Balance and postural control are some of the most challenging areas to deal with in Parkinson’s Disease. Dopaminergic treatments that are typically given for PD have not shown much benefit for the stooped posture and unsteady feeling that PD patients commonly experience. This suggests that other parts of the brain may be causing these balance problems, and that other forms of therapy may be required to improve balance and posture in PD patients.
The good news is that basic exercise programs that simply get the body moving have been shown to have lasting improvements in patients with PD. This includes things like Tai Chi, resistance training, and even boxing training have been shown to have positive lasting effects in people with early to moderate symptoms.
How does something as simple as exercise improve the symptoms of a brain disease like PD? How can we use some of these concepts to help patients with PD overcome plateaus in their improvement? That’s what I’ll try to answer today.
Proprioception: The Underdog of the Senses
It’s hard to appreciate just how complicated balance is until you start to lose it. The maintenance of posture and balance is so important and complex in the human body that some of the largest and fastest tracts in your spinal cord are dedicated to the use of your back muscles.

STORED DATA.
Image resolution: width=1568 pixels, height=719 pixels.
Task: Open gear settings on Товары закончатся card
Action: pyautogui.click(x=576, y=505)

--

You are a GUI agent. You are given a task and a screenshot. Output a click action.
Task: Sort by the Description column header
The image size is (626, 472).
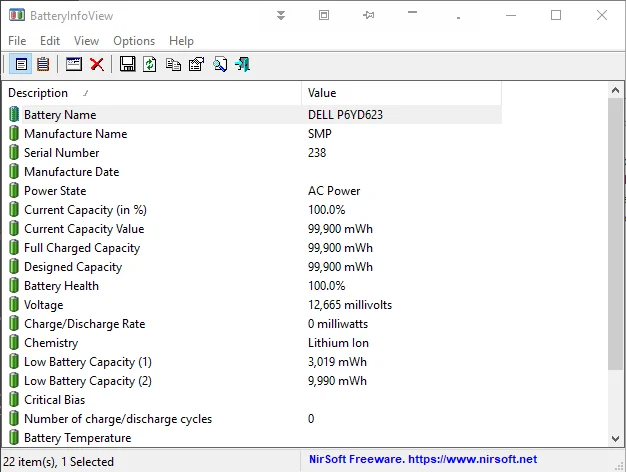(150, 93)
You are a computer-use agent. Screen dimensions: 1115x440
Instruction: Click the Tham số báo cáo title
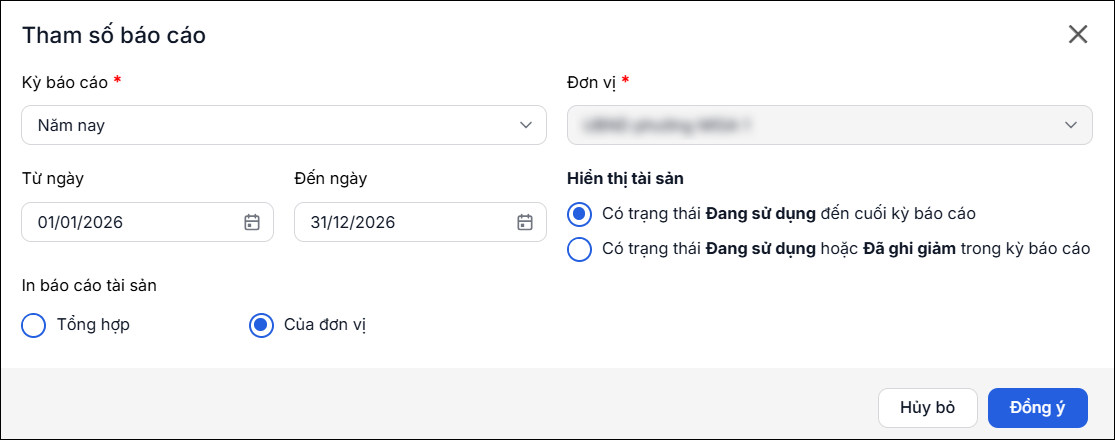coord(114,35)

PROBLEMS AND TASKS.
a – Copy the Parkinson's balance passage word for word, starting at "The good news" and ending at "to answer today.".
b – Pick up the passage on balance in Parkinson's disease where it stops, and keep writing it.

RESPONSES PER TASK.
a –
The good news is that basic exercise programs that simply get the body moving have been shown to have lasting improvements in patients with PD. This includes things like Tai Chi, resistance training, and even boxing training have been shown to have positive lasting effects in people with early to moderate symptoms.
How does something as simple as exercise improve the symptoms of a brain disease like PD? How can we use some of these concepts to help patients with PD overcome plateaus in their improvement? That’s what I’ll try to answer today.

b –
In order for balance to work properly, it requires the use of 3 super important sensory systems. This includes your vision from your eyes, the vestibular system from your inner ears, and your proprioceptive system from your skin and joints. Most of use can understand how important your vision and vesibular system are to your sense of balance so I won’t get into that much, but many people have no idea what proprioception is.
Proprioception is a sense dictated by movement detected by your skin, muscles, and joints. If you were to close your eyes and raise your hand over your head, you can reach up with your other hand and touch that body part without looking at it. How does your body know? Because there are sensors in your skin and joints telling your brain where it is in space all of the time.
When it comes to balance, these same sensors that exist in your spine and in your ankles play an enormous role in keeping you upright, and it is the breakdown in this system that commonly leads to balance and posture problems in people with PD.
When Proprioception Breaks Down
Research has shown that patients with Parkinson’s Disease typically have a balance system that is overly reliant on vision and has mostly normal inner ear function. This implies that it is the proprioceptive system that breaks down leading to a heavier reliance on vision to compensate.
Why does this break down? Because the basal ganglia (the area of the brain affected by Parkinson’s) plays a really important role in your body’s joint position awareness. The basal ganglia is a really important relay station for proprioceptive information to get to the higher parts of the brain in the cortex. When the brain can’t integrate this proprioception, then it can’t provide feedback to the muscular system to make appropriate adjustments.
This can be problematic because in people without balance problems need proprioception to stay upright and balanced with stability. If you can’t make adjustments to your muscular system, especially in the dark, then your likelihood for falling increases dramatically with a little push from an unexpected source.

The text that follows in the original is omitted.